The initial reaction is to be proud, as we are the first public university in the United States to consciously endow such an act of goodwill — or so the university claims. However, one has to wonder why such good deeds have been espoused and what effects we, as students, should expect? This extension of goodwill is not meant for the students of the UC system — wait, what?
University guidelines cap employment hours of student workers at 19.5 hours per week, and the new minimum wage is for those who work at least 20 hours per week. So unfortunately, this new $15 minimum wage made by the university does not apply to students.
This begs the question of Napolitano’s, as well as the UC Board of Regents, intentions. It is counterintuitive to exclude the tens of thousands of students employed by the UC system in this piece of legislation. The only logical conclusion is that our well-being was nowhere near the forefront in creating the Fair Wage/Fair Work Plan. There has to be an ulterior motive — politics.
Let’s examine the political consequences of these actions. According to the UC Press Room, the University of California is the state’s third largest employer. The raise of minimum wage to $15 is a potential power move that might result in the state of California as a whole (whose minimum wage is currently at $9) adopting the $15 minimum wage as well.
While this act may raise the standard of living and benefit of the full-time employees of the UC system, excluding the well-being of student workers is a gross injustice. As a student worker employed by UCI, this news is quite a letdown. Student workers must balance studies, extracurriculars, and maybe some sleep in addition to their working hours. By restricting students to a mere half an hour less than other university workers, the UC System has effectively created a loophole that questions the progressiveness of this policy as a whole.
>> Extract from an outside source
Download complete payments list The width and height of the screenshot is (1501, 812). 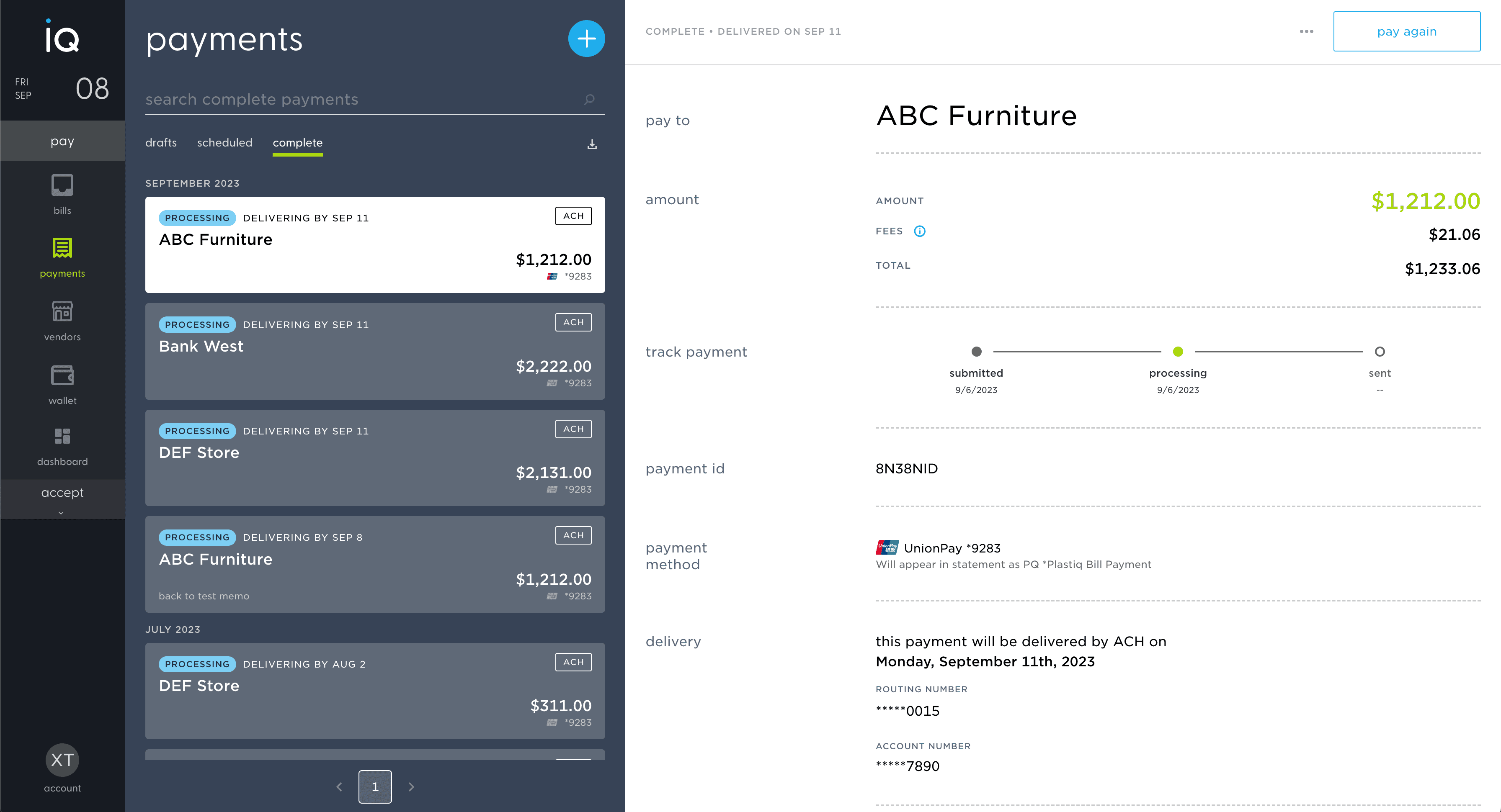(x=592, y=144)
According to UCI campus data from Fall 2014, over 7,000 undergraduates were student employees, making up over 30% of the university’s workforce. With the cost of tuition ranging from roughly $14,000 to $38,000, it is easy to understand why 29% of undergraduates decided to seek employment within the university. While tuition is frozen for now, students still have other financial headaches, including lackluster relations with the Office of Financial Aid and the exorbitantly high prices of off-campus housing.
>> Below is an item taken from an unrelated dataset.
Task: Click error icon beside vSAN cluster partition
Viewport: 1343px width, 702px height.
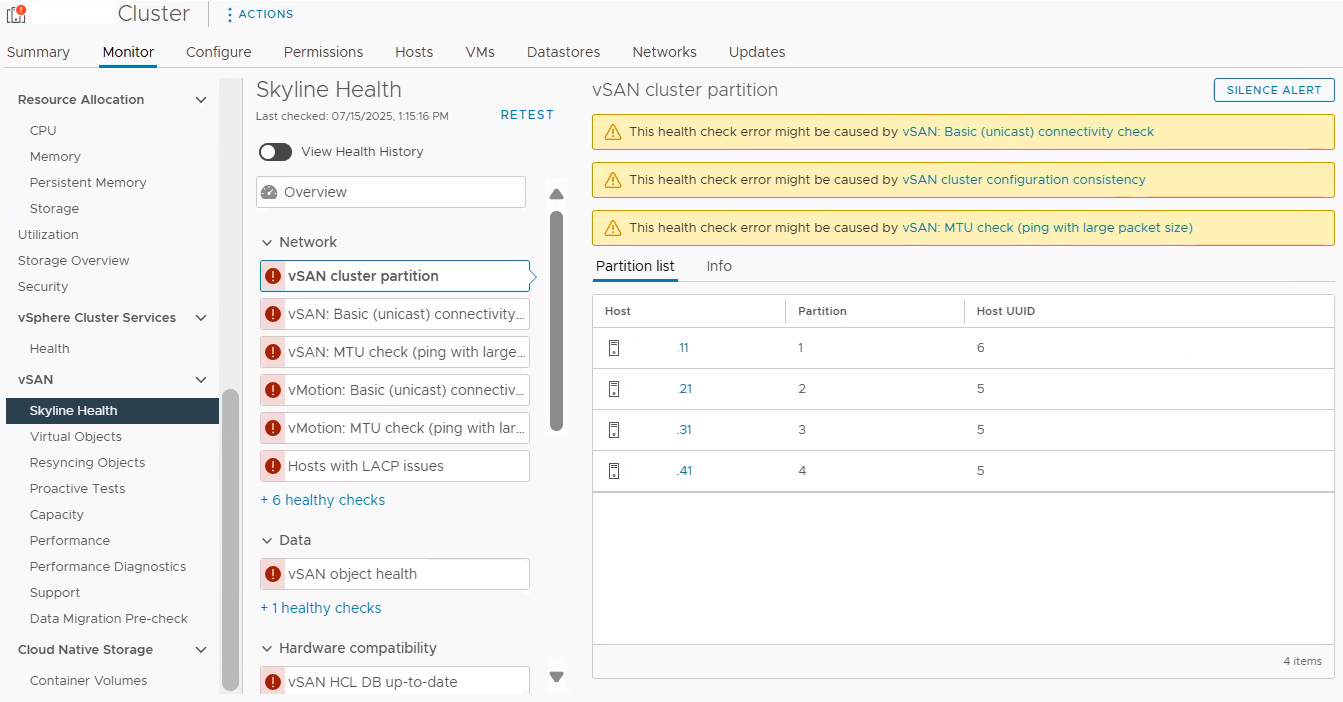Action: pos(273,276)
Therefore, the University of California must prioritize the wellbeing of its students and allow them the same financial benefits as other employees. Napolitano and the rest of the framers of the Fair Wage/Fair Work Plan must reconsider the parameters of this plan. Compromise must be made, not by removing the cap, but extending the new minimum wage to adjust within students’ working hours. Though I am ecstatic for the newly-hired full-time employees, and admire the university’s efforts, the University of California must make equal accommodations for its students by allowing them the same minimum wage rate. We student workers rightfully deserve to receive good news of our own.